[Records from a dataset]
——————

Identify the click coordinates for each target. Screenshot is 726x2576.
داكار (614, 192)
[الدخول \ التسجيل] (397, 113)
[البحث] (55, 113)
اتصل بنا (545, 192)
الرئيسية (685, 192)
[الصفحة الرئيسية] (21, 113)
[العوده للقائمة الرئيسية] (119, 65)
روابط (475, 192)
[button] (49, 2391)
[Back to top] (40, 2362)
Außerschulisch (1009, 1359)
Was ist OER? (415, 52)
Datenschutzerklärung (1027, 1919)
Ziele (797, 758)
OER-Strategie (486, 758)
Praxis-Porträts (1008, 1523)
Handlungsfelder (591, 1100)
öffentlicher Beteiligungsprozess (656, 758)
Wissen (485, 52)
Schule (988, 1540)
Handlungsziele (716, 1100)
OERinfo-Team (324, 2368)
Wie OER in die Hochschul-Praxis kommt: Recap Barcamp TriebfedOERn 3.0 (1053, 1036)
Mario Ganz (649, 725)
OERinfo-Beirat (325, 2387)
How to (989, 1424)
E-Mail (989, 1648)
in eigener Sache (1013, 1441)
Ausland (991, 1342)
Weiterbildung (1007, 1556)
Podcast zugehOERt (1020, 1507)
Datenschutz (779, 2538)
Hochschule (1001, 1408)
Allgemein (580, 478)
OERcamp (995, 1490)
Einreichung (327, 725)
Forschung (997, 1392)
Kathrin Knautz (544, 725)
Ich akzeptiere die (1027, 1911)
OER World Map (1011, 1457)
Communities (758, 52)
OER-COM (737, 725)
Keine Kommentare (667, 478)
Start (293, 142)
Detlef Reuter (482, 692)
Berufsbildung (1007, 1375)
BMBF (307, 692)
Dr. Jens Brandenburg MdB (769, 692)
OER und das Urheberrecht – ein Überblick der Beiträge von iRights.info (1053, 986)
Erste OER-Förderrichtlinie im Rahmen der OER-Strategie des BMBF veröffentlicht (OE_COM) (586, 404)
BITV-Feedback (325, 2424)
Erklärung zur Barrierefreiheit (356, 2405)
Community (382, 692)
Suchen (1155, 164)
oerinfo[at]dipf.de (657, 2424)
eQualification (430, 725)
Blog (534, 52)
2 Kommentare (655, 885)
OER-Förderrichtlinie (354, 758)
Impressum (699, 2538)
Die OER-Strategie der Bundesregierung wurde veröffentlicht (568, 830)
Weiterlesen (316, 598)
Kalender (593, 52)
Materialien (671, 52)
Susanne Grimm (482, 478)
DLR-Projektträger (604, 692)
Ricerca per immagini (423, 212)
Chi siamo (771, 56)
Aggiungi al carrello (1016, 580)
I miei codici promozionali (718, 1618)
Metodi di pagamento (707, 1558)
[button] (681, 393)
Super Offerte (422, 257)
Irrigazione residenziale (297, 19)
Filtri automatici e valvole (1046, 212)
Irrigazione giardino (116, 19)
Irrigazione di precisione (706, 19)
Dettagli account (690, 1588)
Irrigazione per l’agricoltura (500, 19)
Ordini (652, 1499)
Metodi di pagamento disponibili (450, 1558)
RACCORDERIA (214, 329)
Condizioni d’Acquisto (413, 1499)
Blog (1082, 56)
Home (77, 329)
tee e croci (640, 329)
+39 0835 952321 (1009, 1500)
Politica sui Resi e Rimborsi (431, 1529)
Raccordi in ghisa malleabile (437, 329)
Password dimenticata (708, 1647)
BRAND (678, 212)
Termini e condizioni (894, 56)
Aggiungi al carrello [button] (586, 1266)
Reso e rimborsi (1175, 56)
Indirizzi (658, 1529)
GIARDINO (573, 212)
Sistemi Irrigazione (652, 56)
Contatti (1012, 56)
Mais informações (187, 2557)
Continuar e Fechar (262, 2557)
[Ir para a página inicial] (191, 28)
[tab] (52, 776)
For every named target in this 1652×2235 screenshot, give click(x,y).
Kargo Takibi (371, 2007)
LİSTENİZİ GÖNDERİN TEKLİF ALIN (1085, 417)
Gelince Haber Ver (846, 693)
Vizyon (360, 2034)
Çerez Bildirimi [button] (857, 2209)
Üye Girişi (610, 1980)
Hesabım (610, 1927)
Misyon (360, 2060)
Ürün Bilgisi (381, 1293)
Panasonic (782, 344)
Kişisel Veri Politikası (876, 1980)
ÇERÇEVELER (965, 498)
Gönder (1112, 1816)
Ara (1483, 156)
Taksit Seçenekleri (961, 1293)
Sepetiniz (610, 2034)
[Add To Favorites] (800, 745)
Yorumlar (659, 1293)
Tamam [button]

——————

» DESCRIPTION OF THE TASK: Check each line in the records above for the word "Irrigazione". Return those that have it.

» RESPONSE FOR THIS EXERCISE:
Irrigazione residenziale (297, 19)
Irrigazione giardino (116, 19)
Irrigazione di precisione (706, 19)
Irrigazione per l’agricoltura (500, 19)
Sistemi Irrigazione (652, 56)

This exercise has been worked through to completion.